Some Democrats vow to impeach Trump.  Ask Newt Gingrich et al how that worked out for the Republicans in 1998.

Indeed, a Democratic House will provide Trump with a foil, a whipping boy, and a scapegoat.  The Democrats are so beside themselves with outrage over Trump that they will surely overstep themselves.  Further, in their frenzy they will rise to any bait, and you can believe Trump will chum the waters incessantly.  Trump will spend the next two years baiting and running against Nancy Pelosi, Maxine Waters, and the rest.  This will work to his advantage.

Tuesday actually brought more substantive victories to the Republicans than the Democrats.  They flipped a net two Senate seats.  Indeed, I would argue that they flipped a net of four.  The two ostensibly Republican seats in Tennessee and Arizona that were kept in the party had been held by anti-Trump prima donnas, Corker and Flake, who would didn’t even qualify as RINOs.  They have been replaced by more solid conservatives (at least they are now–there is always the risk they will go native).  So I see Tuesday as giving Trump/the Republicans (who are now part of the Trump empire, for better or worse) a four seat gain in the Senate.  Add to that the conservative replacement for McCain, and the Senate has an actual Republican majority, rather than a simulacrum thereof.

Of course, since the Democrats didn’t make headway in the Senate–the Senate must be abolished! Seriously: there is a steady stream of commentary to that effect.  Adding levity to the idiocy–or is it idiocy to the levity?–some lefties are actually claiming that the Republican Senate victories are illegitimate because–wait for it!–the Republicans gerrymandered the Senate elections.

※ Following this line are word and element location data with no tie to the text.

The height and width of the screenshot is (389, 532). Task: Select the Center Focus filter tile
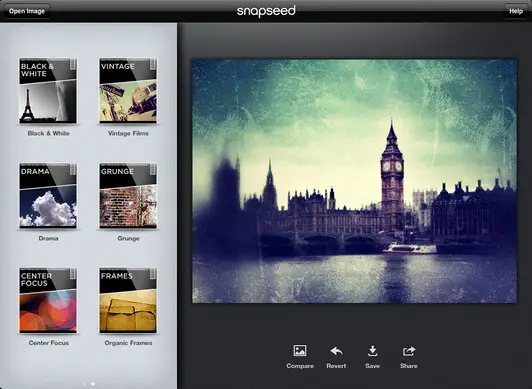tap(48, 300)
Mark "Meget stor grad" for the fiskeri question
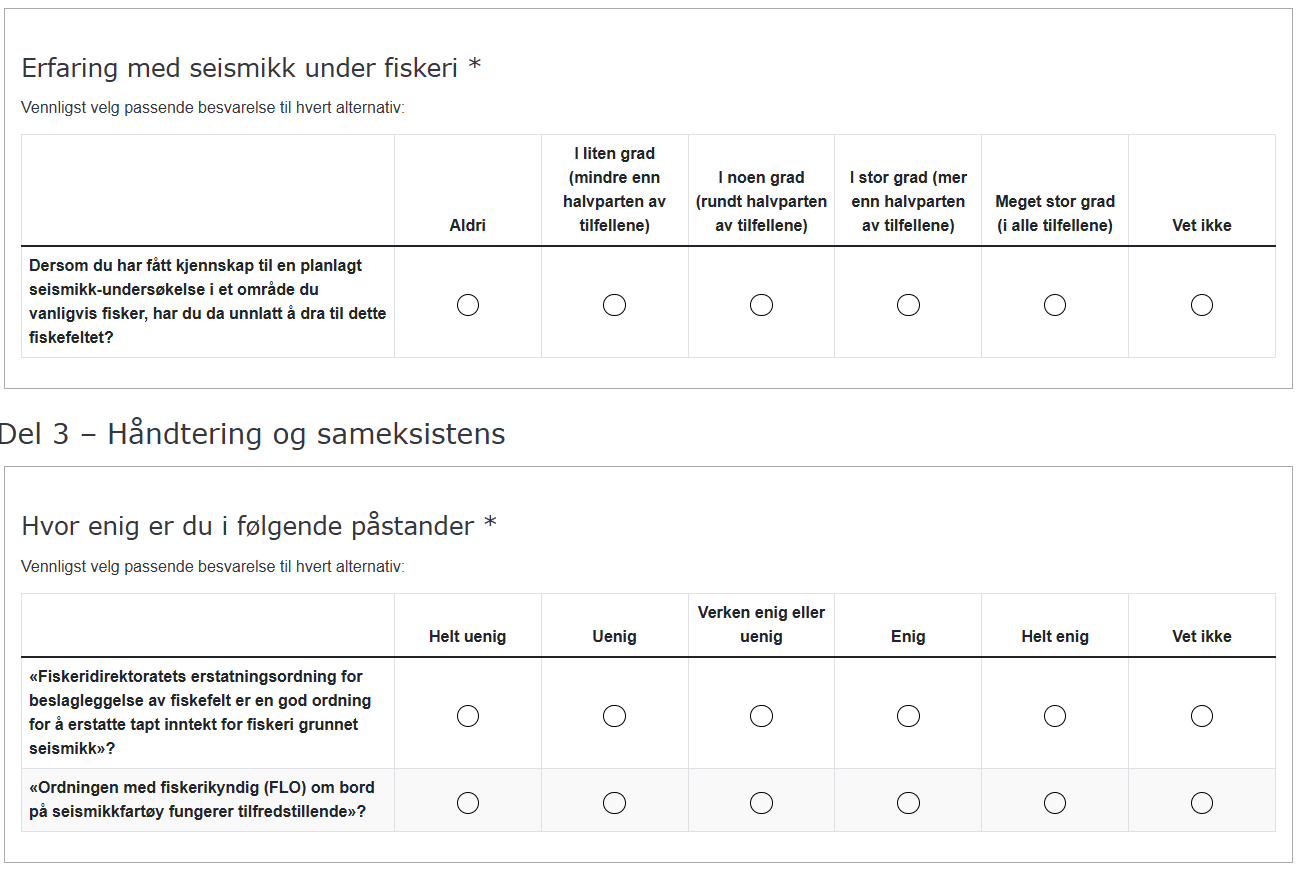This screenshot has width=1301, height=876. [1054, 305]
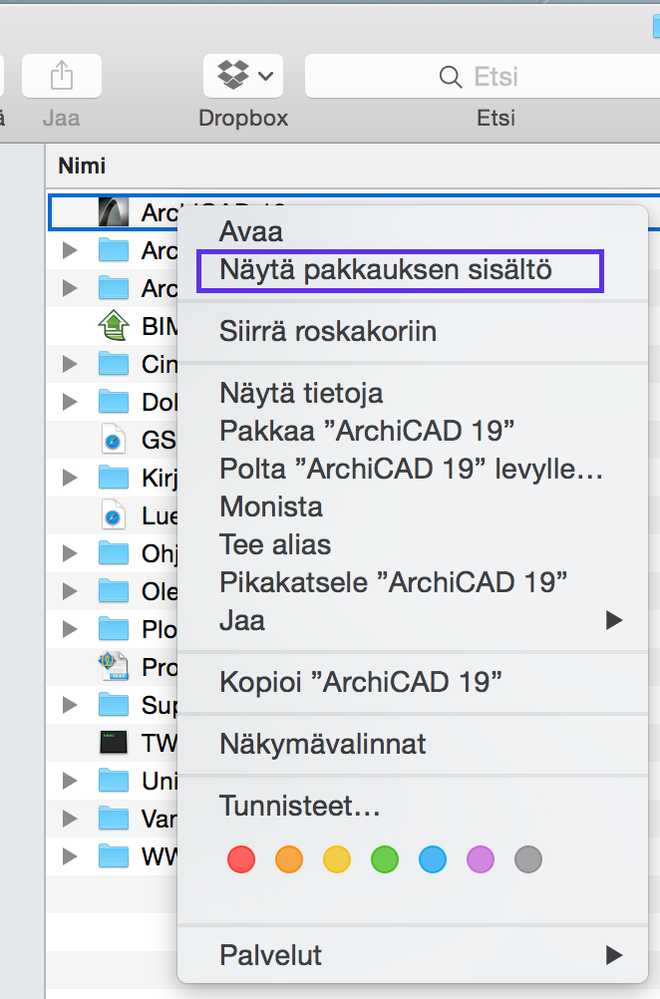Click the Nimi column header
This screenshot has height=999, width=660.
(82, 166)
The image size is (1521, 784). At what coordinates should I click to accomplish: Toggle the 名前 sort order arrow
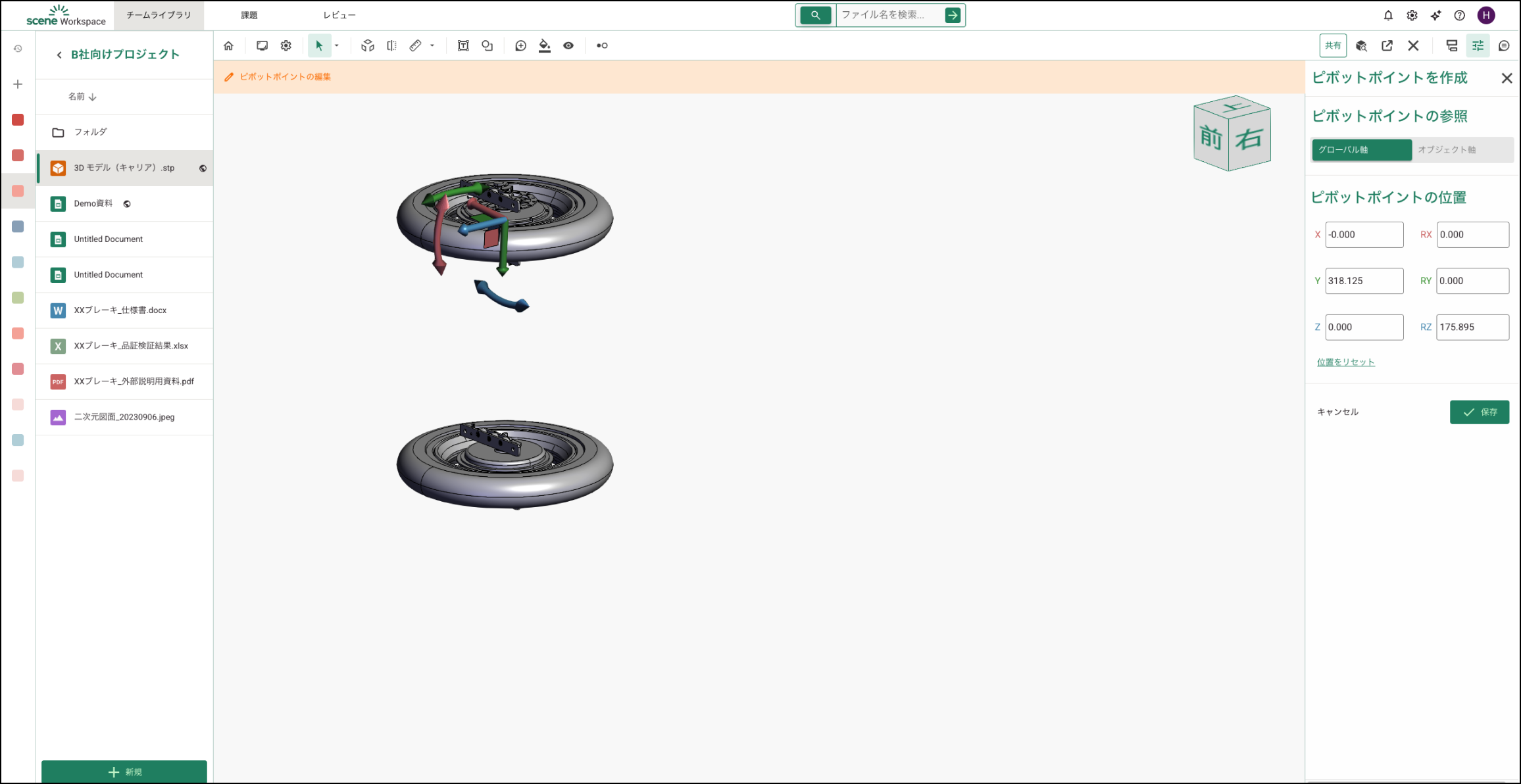pos(93,97)
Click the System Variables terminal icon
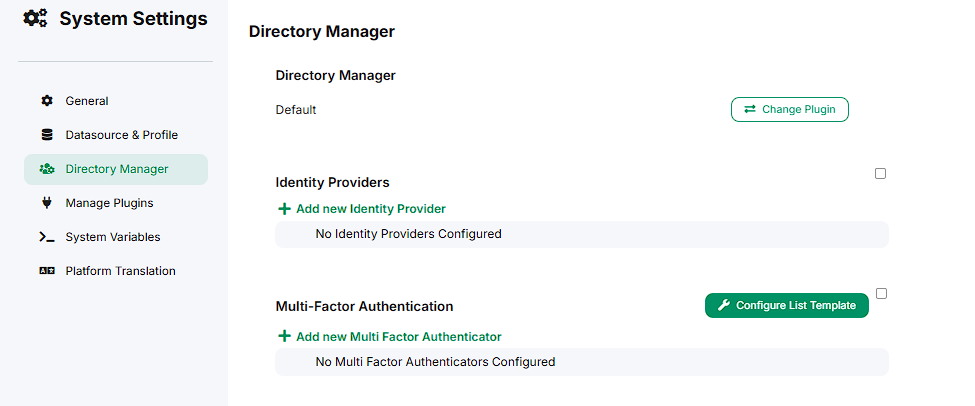This screenshot has height=406, width=975. (47, 237)
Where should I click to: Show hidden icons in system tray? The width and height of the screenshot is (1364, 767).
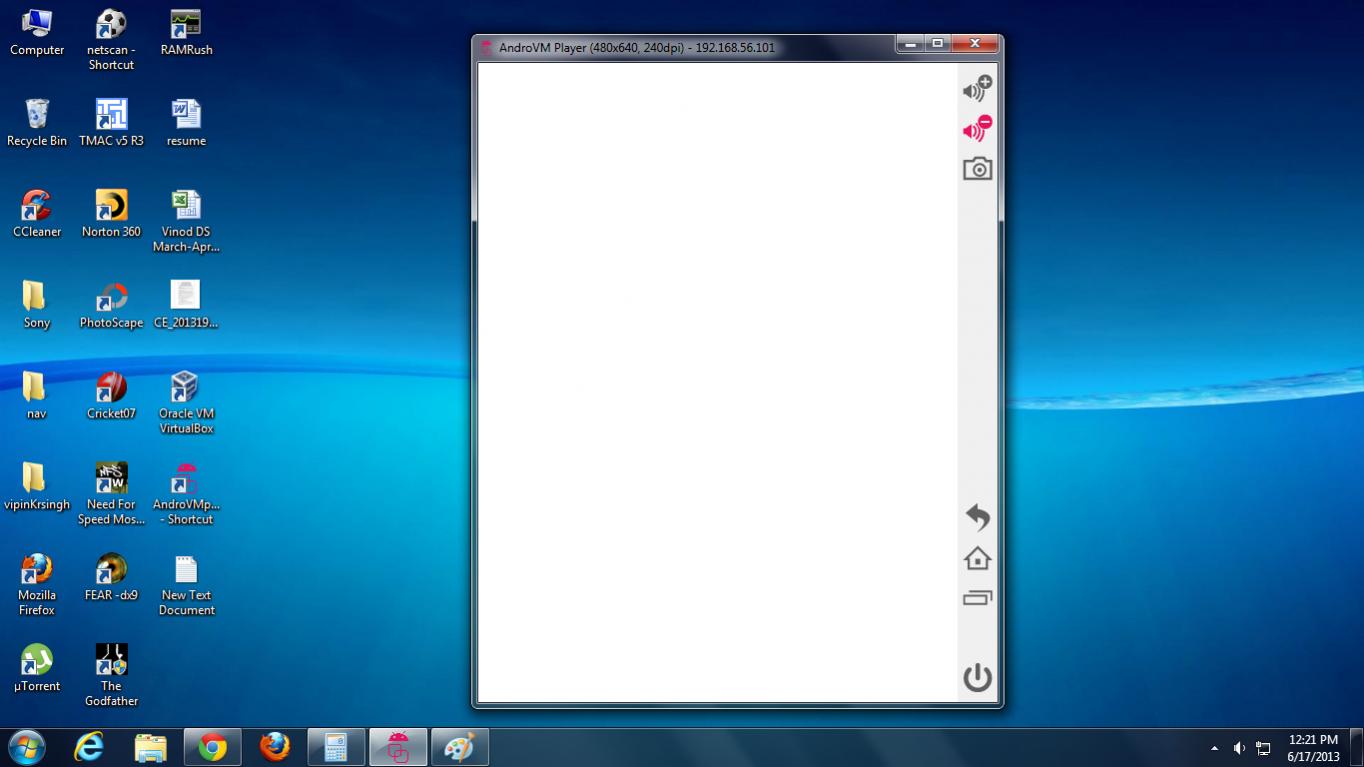pyautogui.click(x=1214, y=748)
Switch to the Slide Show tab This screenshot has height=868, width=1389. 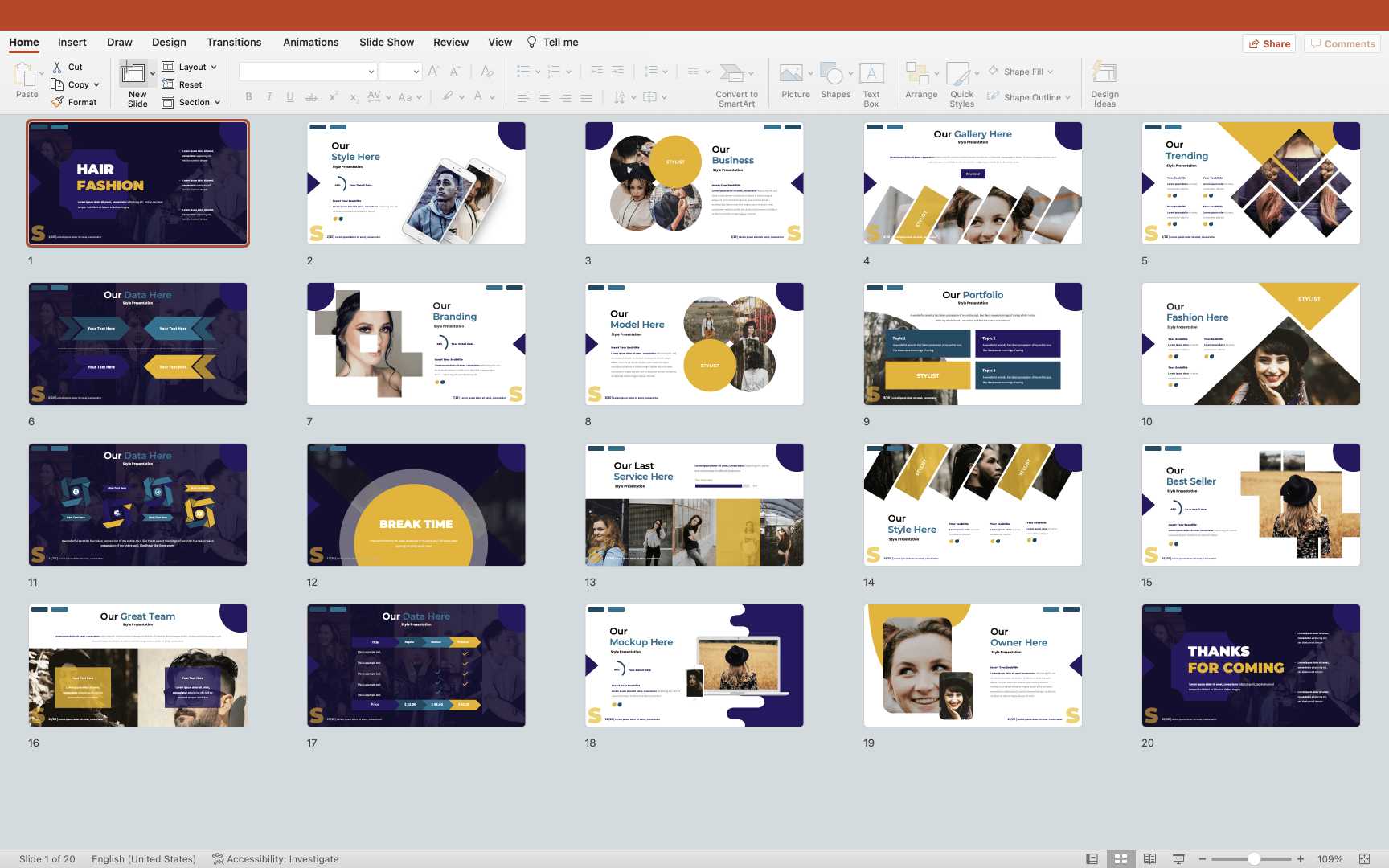pyautogui.click(x=386, y=42)
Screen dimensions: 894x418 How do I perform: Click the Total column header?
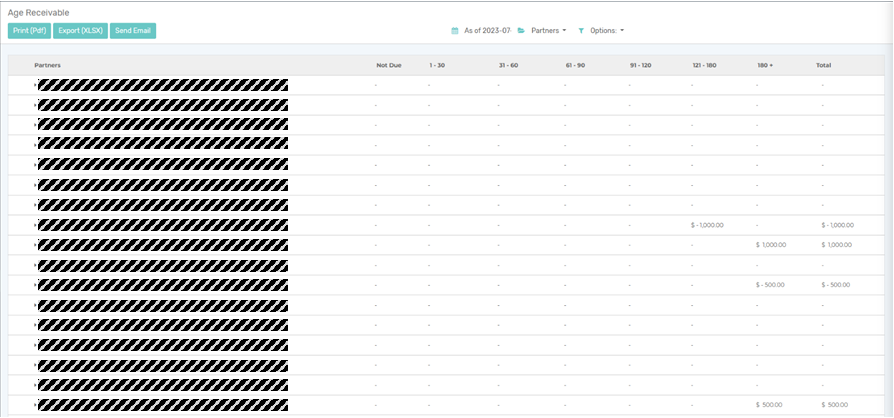823,65
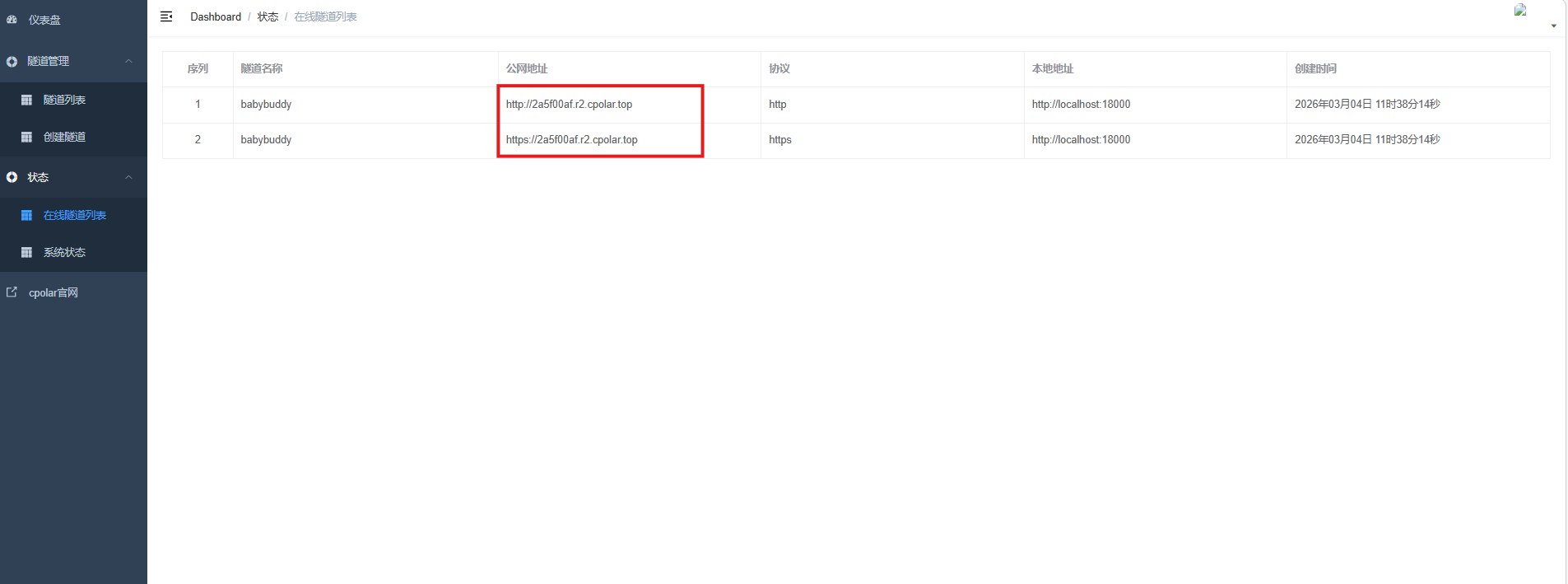Open the user dropdown caret arrow
The height and width of the screenshot is (584, 1568).
click(x=1553, y=26)
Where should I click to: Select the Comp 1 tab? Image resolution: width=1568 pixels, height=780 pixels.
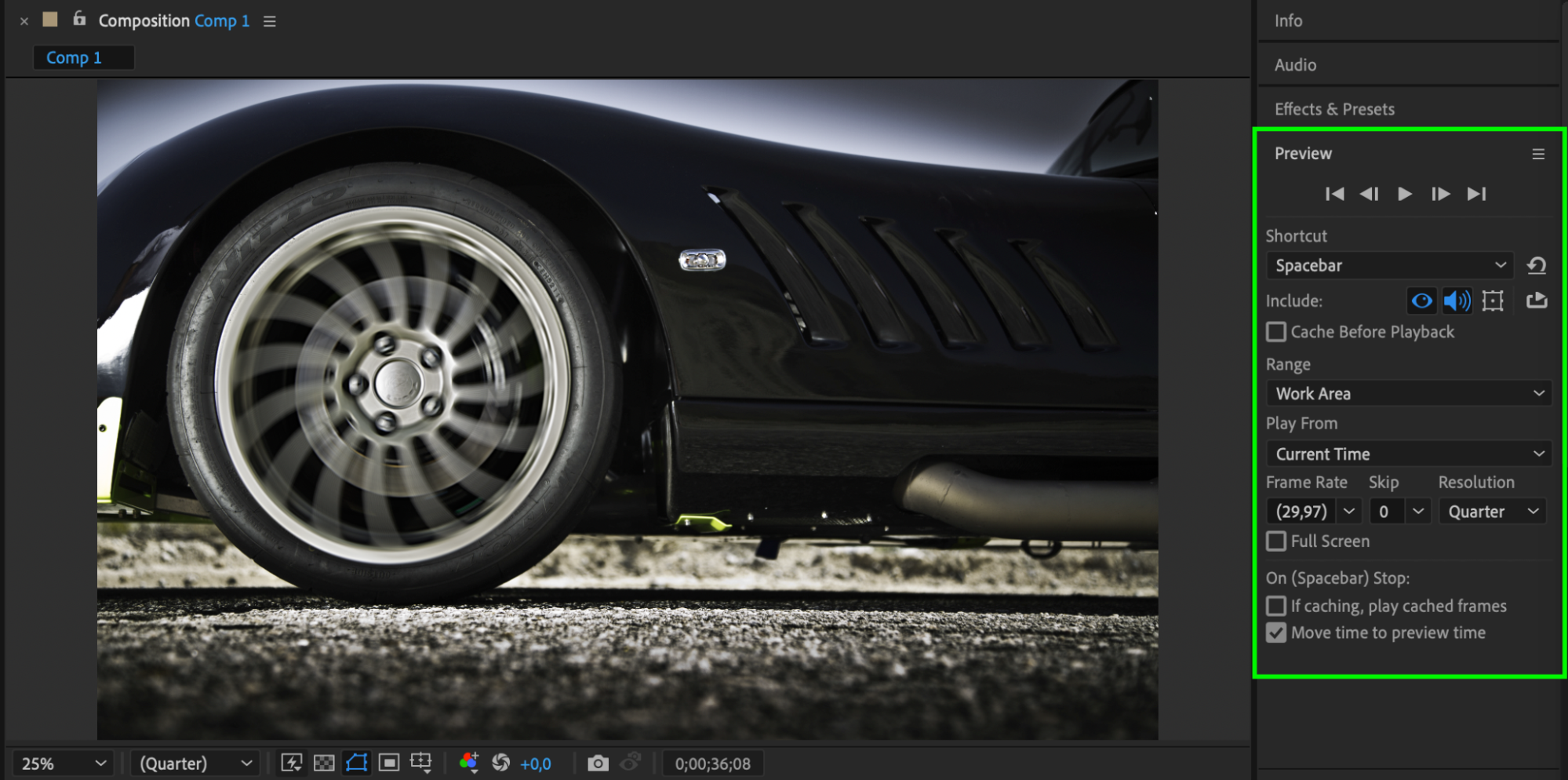click(74, 58)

Talk about people unclear on the concept!  But never underestimate the Dunning-Kruger effect, when it comes to politics, especially on the left.

What’s more, the Kavanaugh hearings (another example of Democrat overreach and their inability to help themselves) all but radicalized other Republican senators: have you heard Lindsey Graham lately? The Senate is a far more reliable Republican/administration bulwark as of today than it was on Monday.  This bodes well for confirmations.

The next confirmation battle is likely to be over whomever Trump nominates to be Attorney General, for literally hours after the election he unceremoniously ordered Jeff Sessions to resign.

The shrieks emanating from the Democrats and the bedraggled rump of anti-Trump Republicans indicates that this is a good thing.  You can guarantee that Trump will appoint someone who will be reliable, and likely combative, unlike the all-but-emasculated Sessions.

Robert Mueller is apparently also frightened, if this is to be believed.  Assuming that it is, I am compelled to ask: who the hell [I cleaned that up] does he think he is?  Here is a guy with no formal Constitutional standing, subordinated by law to the Attorney General, claiming to question of the authority of the president to name his own cabinet.  Perhaps he should re-acquaint himself (or acquaint himself) with Article II of the Constitution:

He shall have Power, by and with the Advice and Consent of the Senate, to make Treaties, provided two thirds of the Senators present concur; and he shall nominate, and by and with the Advice and Consent of the Senate, shall appoint Ambassadors, other public Ministers and Consuls, Judges of the supreme Court, and all other Officers of the United States, whose Appointments are not herein otherwise provided for, and which shall be established by Law: but the Congress may by Law vest the Appointment of such inferior Officers, as they think proper, in the President alone, in the Courts of Law, or in the Heads of Departments.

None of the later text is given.